BEGIN Source document

#1 Make a list of events or situations that trigger your anger. It can be a helpful perspective to notice that each of us get triggered by different things – while some of us may get outraged by an inconsiderate roommate who leaves dishes in the sink, others may instead fume while driving in congested traffic. Having a better awareness of triggering events will help you to better manage and possibly prevent your anger.
#2 Take a timeout. Timeouts aren’t just for kids – they are an essential anger management strategy that should be in everyone’s anger management “toolbox”. Basically, timeouts help us think instead of impulsively reacting in the heat of the moment. Timeout strategies can range from taking a few deep breaths and taking note of how your anger is experienced in your body, to leaving the situation that is causing the anger. You can have a pre-arranged agreement where any of the parties involved can call a timeout during an upsetting interaction and return to the conversation at a later point.
#3 Engage in Exercise! We all know that exercise is good for your physical health, but it’s also great for your mental and emotional health as well. Regular exercise can be an effective preventative anger management strategy. In addition to cardiovascular exercise, try yoga – either in live classes or through videos available on iPad apps and YouTube videos if live classes are too expensive.

END Source document
BEGIN Dataset excerpts

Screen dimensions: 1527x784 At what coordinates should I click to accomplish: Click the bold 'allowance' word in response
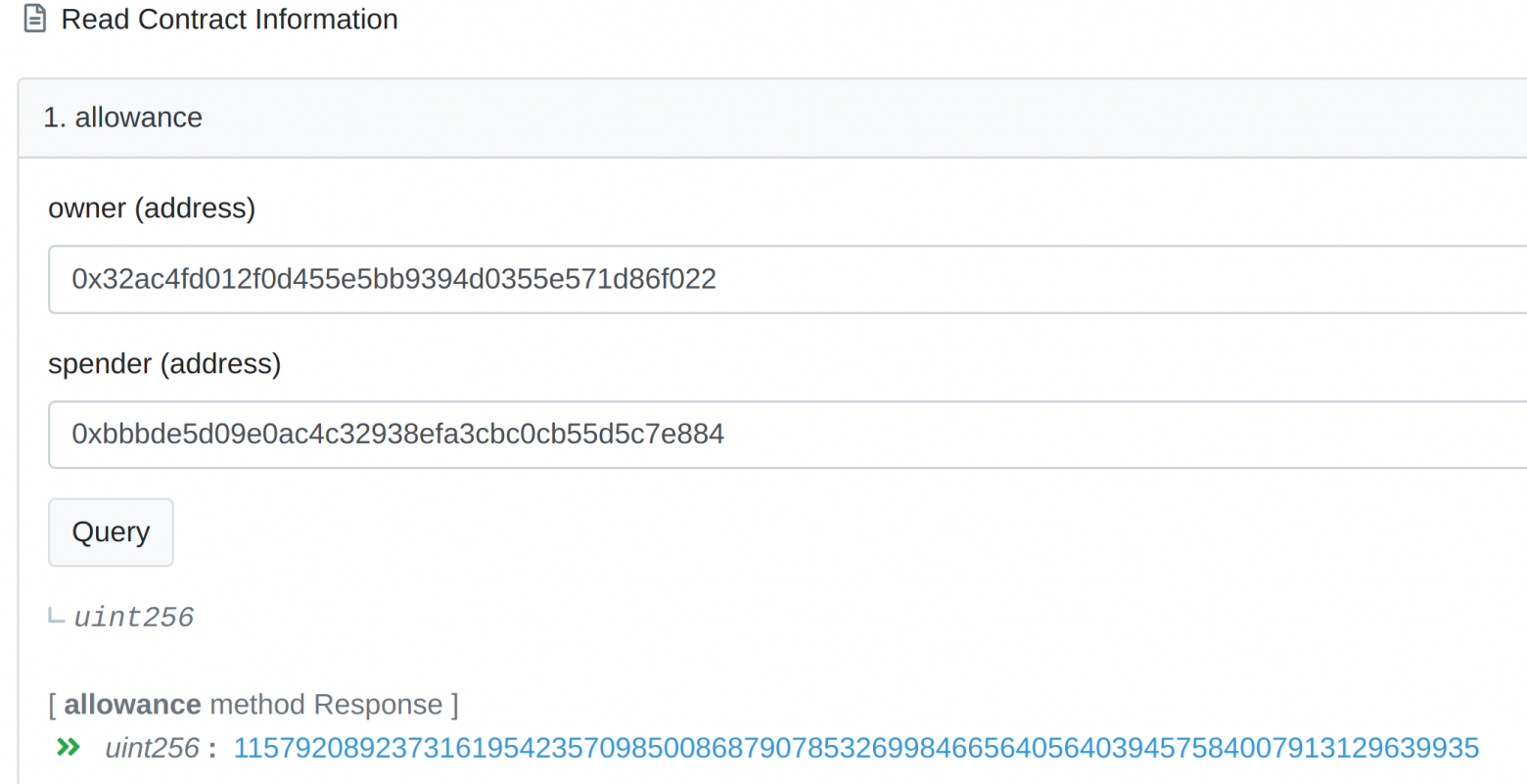click(x=132, y=705)
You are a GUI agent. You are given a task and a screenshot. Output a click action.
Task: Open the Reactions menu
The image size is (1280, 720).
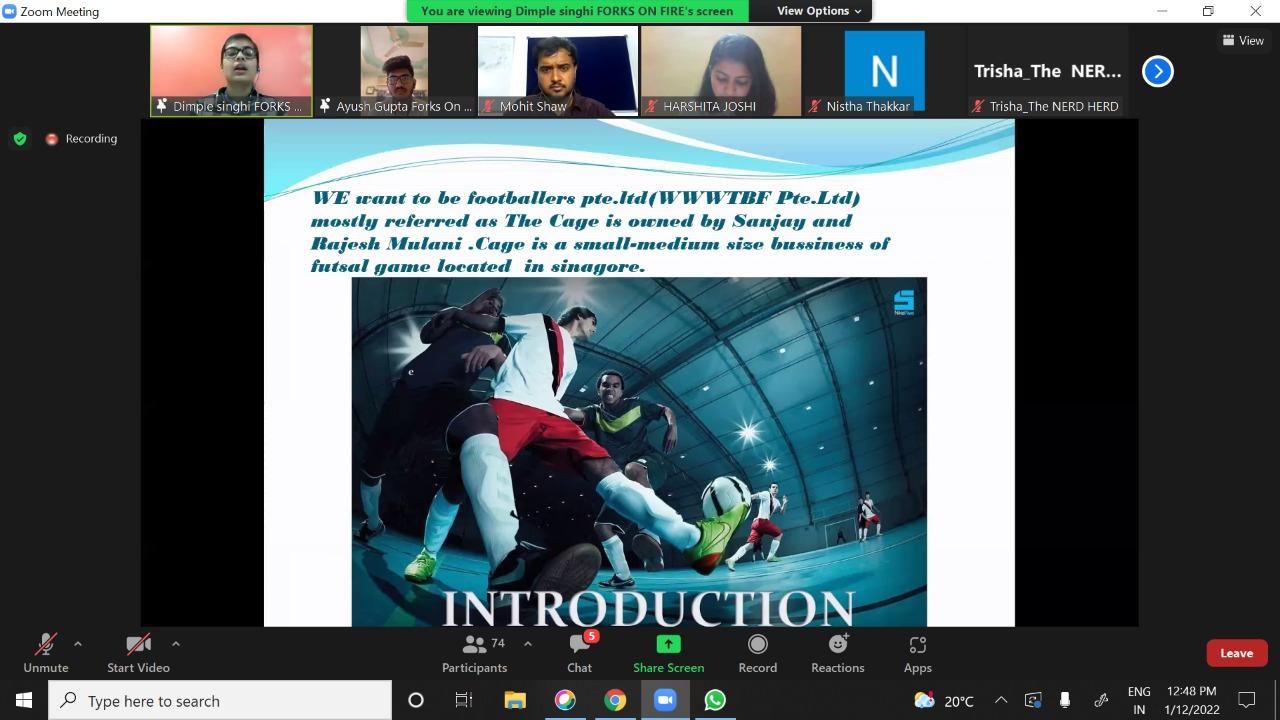coord(837,653)
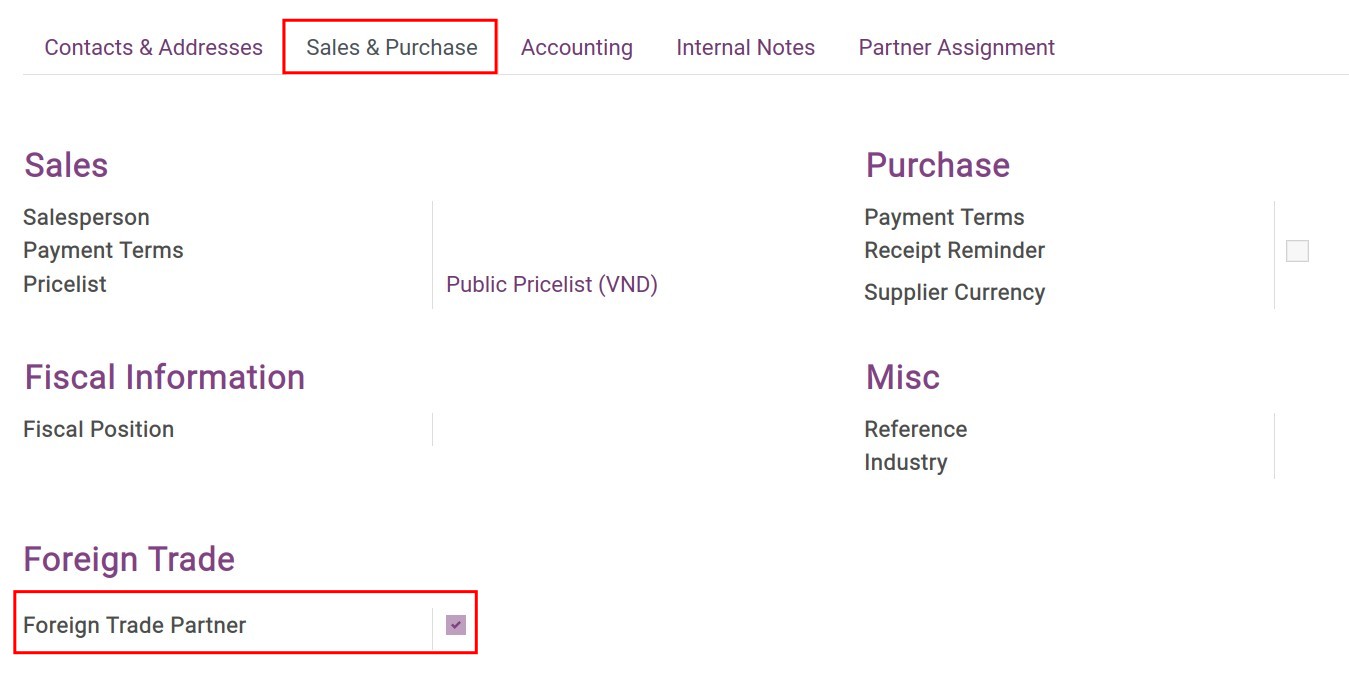Disable the Foreign Trade Partner checkbox
The image size is (1349, 687).
(x=457, y=624)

END Dataset excerpts

(Explore the material)
A - Can you reproduce the anger management tips verbatim, starting at "#2 Take a timeout." up to and including "a later point."?
B - Using the anger management tips, answer the following:
(i) According to the first tip, what situation makes some people fume while driving?
(ii) What do timeouts help us do instead of reacting impulsively in the heat of the moment?
(iii) Besides cardiovascular exercise, what form of exercise does the third tip suggest trying?

(Answers provided)
A -
#2 Take a timeout. Timeouts aren’t just for kids – they are an essential anger management strategy that should be in everyone’s anger management “toolbox”. Basically, timeouts help us think instead of impulsively reacting in the heat of the moment. Timeout strategies can range from taking a few deep breaths and taking note of how your anger is experienced in your body, to leaving the situation that is causing the anger. You can have a pre-arranged agreement where any of the parties involved can call a timeout during an upsetting interaction and return to the conversation at a later point.

B -
(i) Congested traffic.
(ii) Think.
(iii) Yoga.